§ **WHAT IS NEEDED**:
Pictures are to be left out; every line from the one with "The width and" through the end of the data must be transcribed exactly.

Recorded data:
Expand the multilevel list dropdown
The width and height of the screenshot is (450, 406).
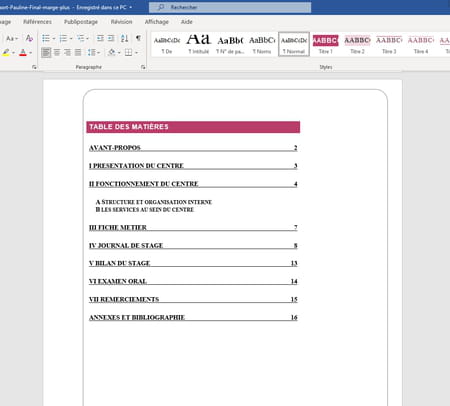(x=88, y=39)
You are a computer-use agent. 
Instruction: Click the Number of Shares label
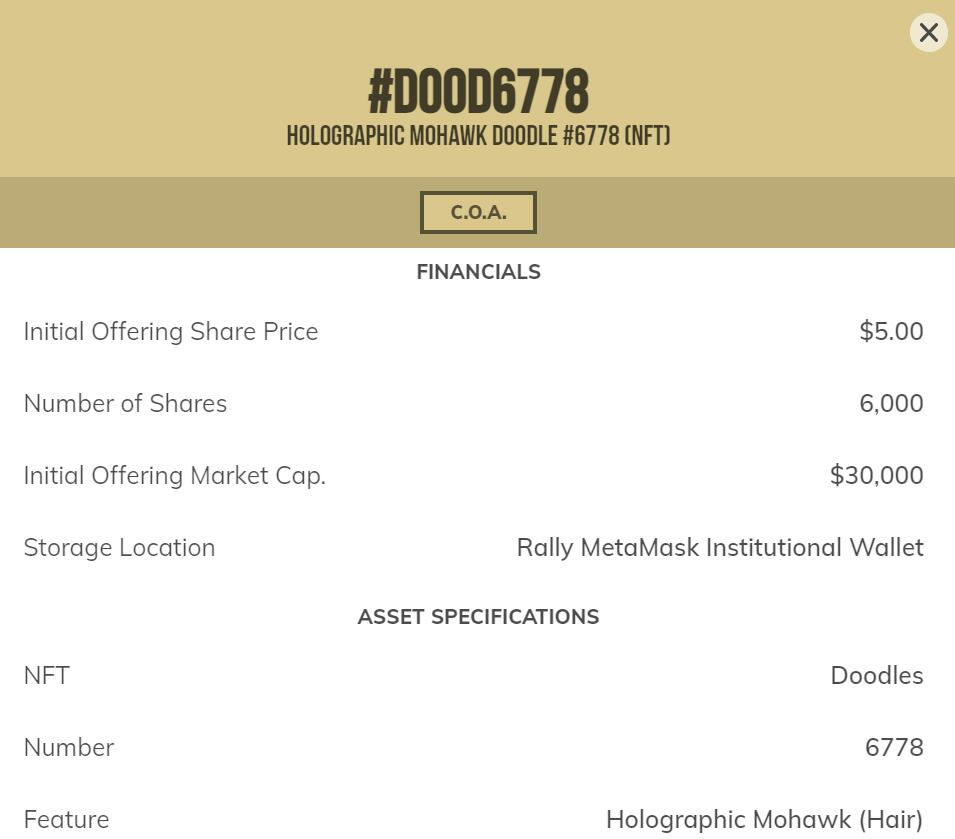[125, 404]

§ **RESPONSE AREA**:
The width and height of the screenshot is (450, 406).
(x=88, y=39)
You are a computer-use agent. 
Instruction: Click the Number of Shares label
[125, 404]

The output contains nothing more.